When analysing documents, there are many reasons for wanting to organize documents according to predefined categories. We may want to know which emails are more important, and create alerts for the serious accidents. We can highlight tweets that severely criticise a brand or find scientific publications that could be interesting to us… All these problems can be used to define criteria and therefore, documents. These criteria, in semantic analysis, are broadly divided into two main families: what we speak about (theme) and what we say (polarity). To put it simply, knowing if we are talking about a subject that interests me, and whether it’s positive or negative.

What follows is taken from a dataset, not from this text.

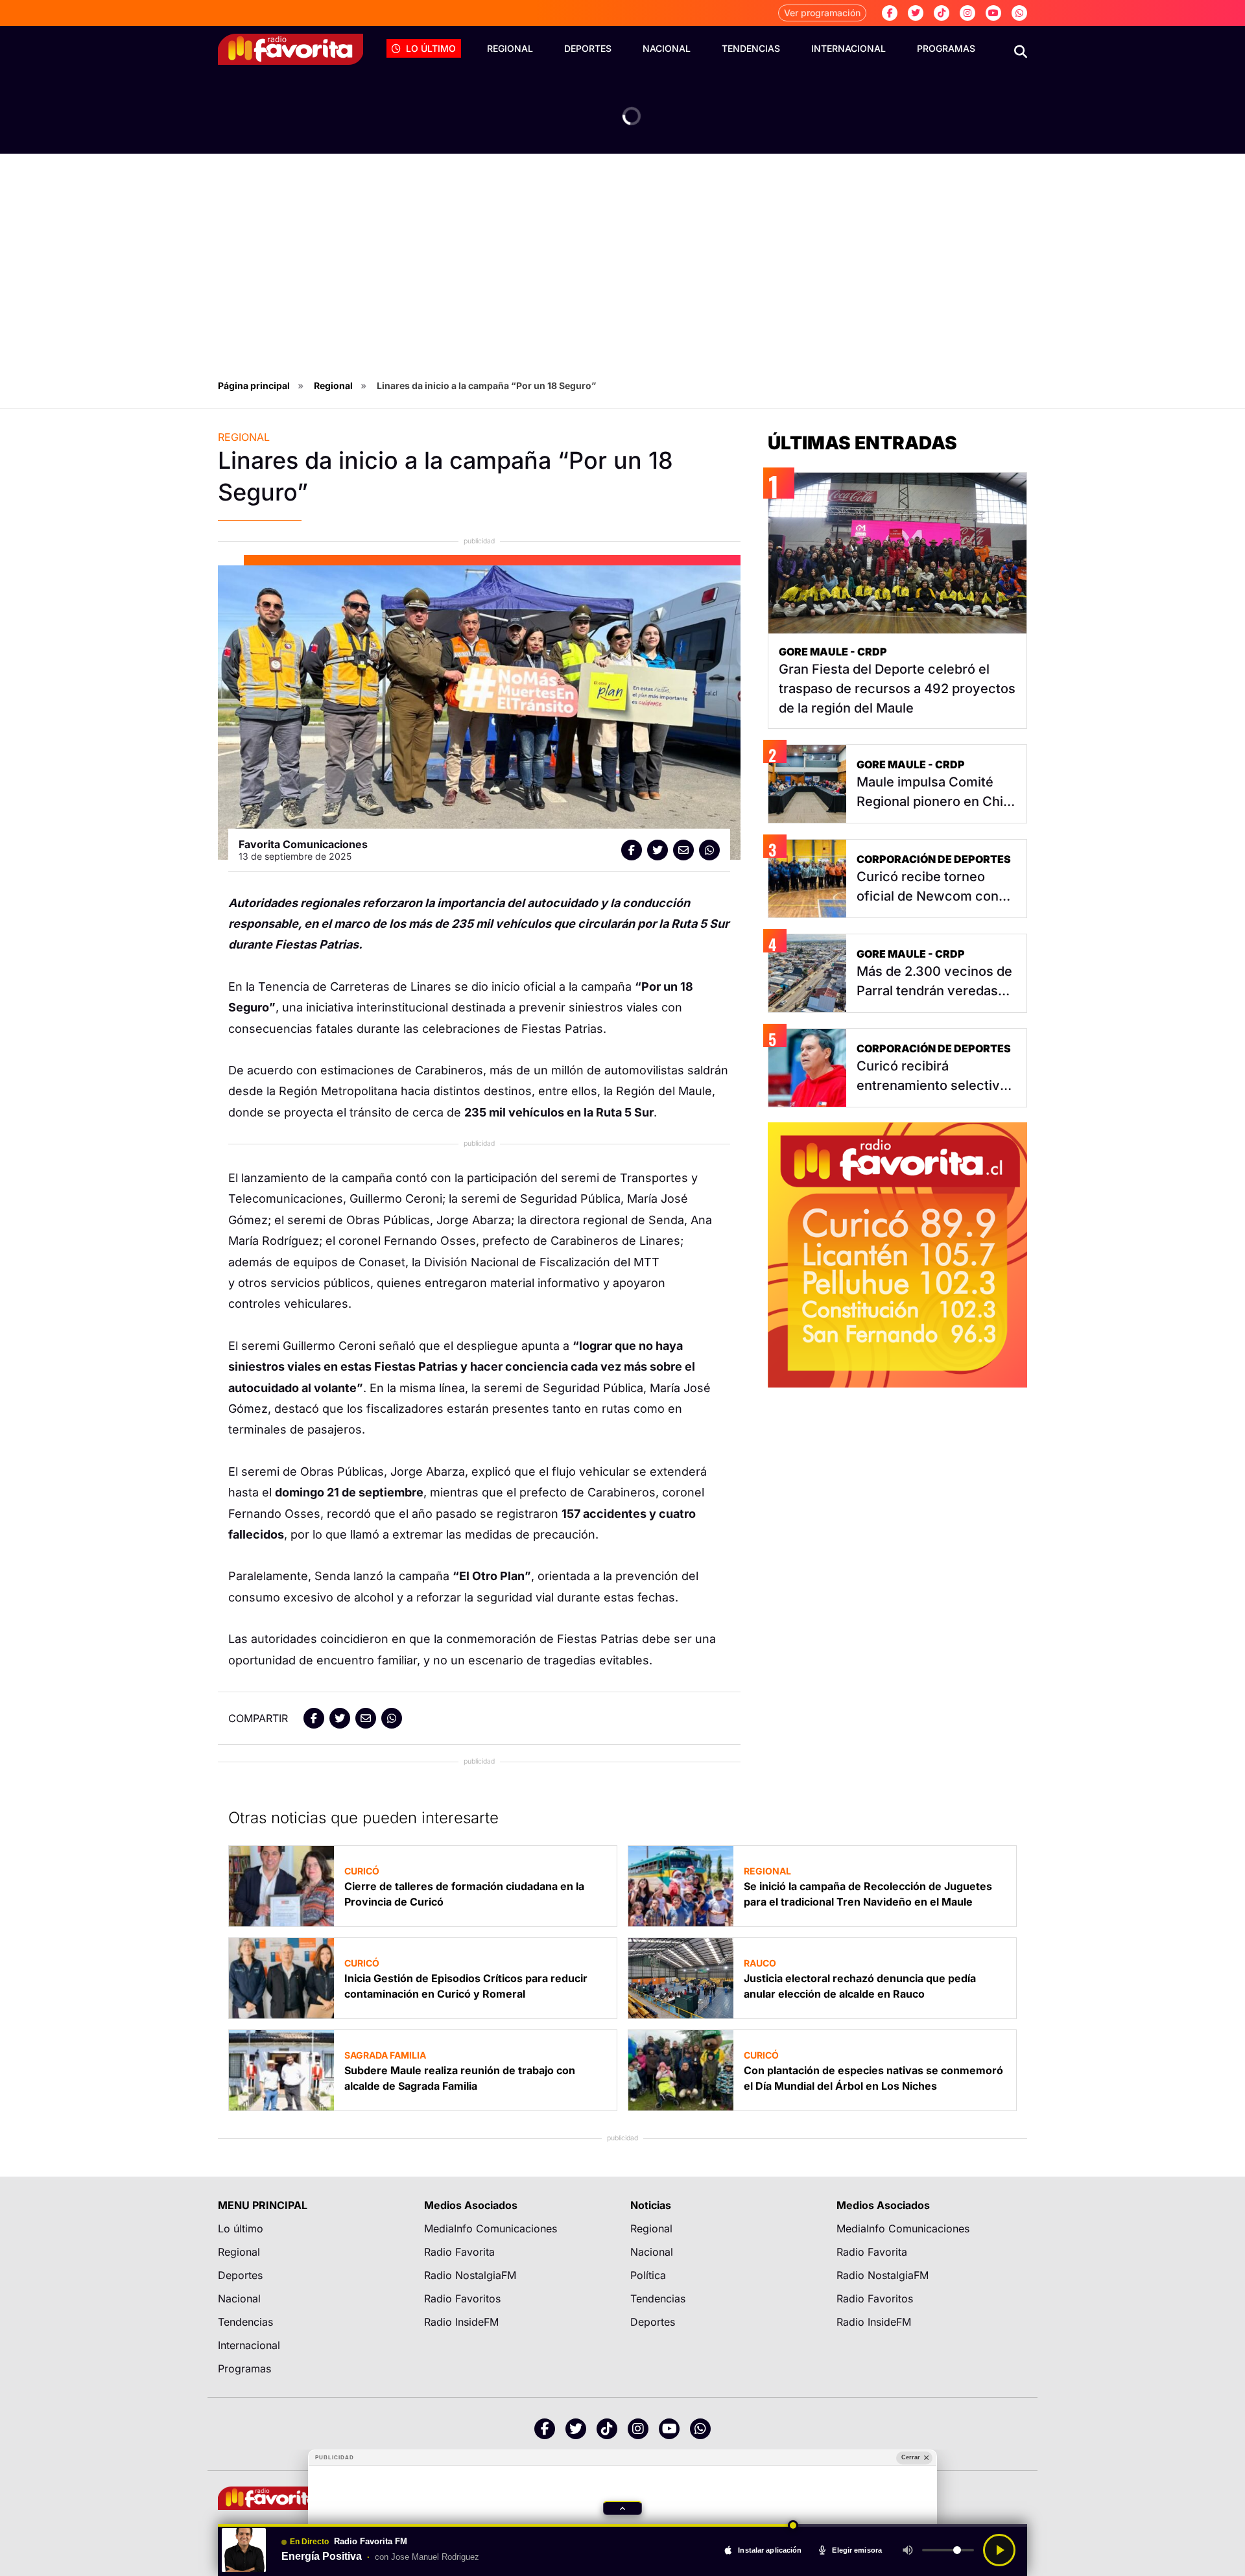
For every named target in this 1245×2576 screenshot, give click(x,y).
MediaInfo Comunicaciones (490, 2228)
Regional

In content analytics, one of the difficulties related to categorization is that the world is vast and that it is very difficult to predetermine all the criteria and categories that may arise. This is an essential step before drawing from the categories that interest us. It is precisely this problem of generic categorization that Proxem is now able to deal with: using Wikipedia’s knowledge organization (ontologies), we are now able to automatically determine what a document is about, that is to say to automatically attach a document (a tweet, an email, an article…) to a set of categories connected to each other.
Therefore, even if you have not read the 226 page thesis by François-Régis Chaumartin (Proxem’s founder), you can, thanks to this graph generated by our tools, understand what it talks about and look at the relations between the different subjects.
Where it is usually necessary to indicate manually by machine the thematic categories that one wishes to follow, for example, as part of a surveillance of a specific subject, our approach makes it possible to automate the configuration of categories and the identification of relevant documents. Once the documents have been classified, the user only has to bring their expert view on the subject, freed from the whole phase of sorting and deletion of uninteresting documents.
This technology is exclusive to Proxem and has been patented.
Chaumartin, F.-R. (2013). Apprentissage d’une classification thématique générique et cross-langue à partir des catégories de la Wikipédia. Actes de la 20e conférence sur le Traitement Automatique des Langues Naturelles (TALN’2013) (Vol. 8, pp. 659–666). Les Sables d’Olonne.